Task statement: Copy out everything from the line containing "The width and height of the screenshot is (370, 246)." down to the end of the entries, renaming "USDT" to "USDC" and leaving all else unchanged.

Records for this exercise:
- - - - -
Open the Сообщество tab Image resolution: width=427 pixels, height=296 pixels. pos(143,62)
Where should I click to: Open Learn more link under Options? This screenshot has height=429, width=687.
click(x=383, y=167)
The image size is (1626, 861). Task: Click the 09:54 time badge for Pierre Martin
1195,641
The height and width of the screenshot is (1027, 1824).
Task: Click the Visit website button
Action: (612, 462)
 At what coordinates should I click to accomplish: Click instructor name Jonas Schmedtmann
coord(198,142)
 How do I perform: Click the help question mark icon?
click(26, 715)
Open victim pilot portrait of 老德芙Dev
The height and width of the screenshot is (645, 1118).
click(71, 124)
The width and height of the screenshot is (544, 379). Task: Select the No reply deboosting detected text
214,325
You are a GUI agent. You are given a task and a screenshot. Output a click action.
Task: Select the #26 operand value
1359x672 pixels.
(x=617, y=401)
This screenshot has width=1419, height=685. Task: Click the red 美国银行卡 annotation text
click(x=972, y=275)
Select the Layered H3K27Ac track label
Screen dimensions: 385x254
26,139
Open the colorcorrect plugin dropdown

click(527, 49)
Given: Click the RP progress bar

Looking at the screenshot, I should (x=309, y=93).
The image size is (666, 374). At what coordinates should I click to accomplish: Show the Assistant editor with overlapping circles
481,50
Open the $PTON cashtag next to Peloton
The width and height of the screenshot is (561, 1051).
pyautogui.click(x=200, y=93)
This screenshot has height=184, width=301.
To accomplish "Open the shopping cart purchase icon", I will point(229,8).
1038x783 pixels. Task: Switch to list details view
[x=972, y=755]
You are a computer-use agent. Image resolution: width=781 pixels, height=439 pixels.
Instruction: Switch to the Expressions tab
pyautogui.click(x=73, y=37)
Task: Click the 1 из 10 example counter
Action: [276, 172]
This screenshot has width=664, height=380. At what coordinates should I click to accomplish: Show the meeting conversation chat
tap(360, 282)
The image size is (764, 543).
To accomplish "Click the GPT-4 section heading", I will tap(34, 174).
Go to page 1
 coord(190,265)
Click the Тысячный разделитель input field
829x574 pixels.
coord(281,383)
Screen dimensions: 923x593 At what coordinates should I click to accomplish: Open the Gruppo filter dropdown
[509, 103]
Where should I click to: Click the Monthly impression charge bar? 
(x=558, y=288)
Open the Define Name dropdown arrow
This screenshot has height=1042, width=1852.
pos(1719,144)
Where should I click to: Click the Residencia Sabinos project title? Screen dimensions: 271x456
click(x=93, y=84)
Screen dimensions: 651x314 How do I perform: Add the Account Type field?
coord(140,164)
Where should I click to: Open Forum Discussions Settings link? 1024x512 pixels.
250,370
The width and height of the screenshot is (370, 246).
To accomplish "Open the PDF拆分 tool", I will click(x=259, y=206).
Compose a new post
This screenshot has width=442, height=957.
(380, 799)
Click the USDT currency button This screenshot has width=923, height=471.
- - - - -
Exercise solution:
The width and height of the screenshot is (370, 246).
To accomplish "Open the PDF拆分 tool", I will click(x=259, y=206).
Compose a new post
This screenshot has width=442, height=957.
(380, 799)
Click the USDC currency button This screenshot has width=923, height=471.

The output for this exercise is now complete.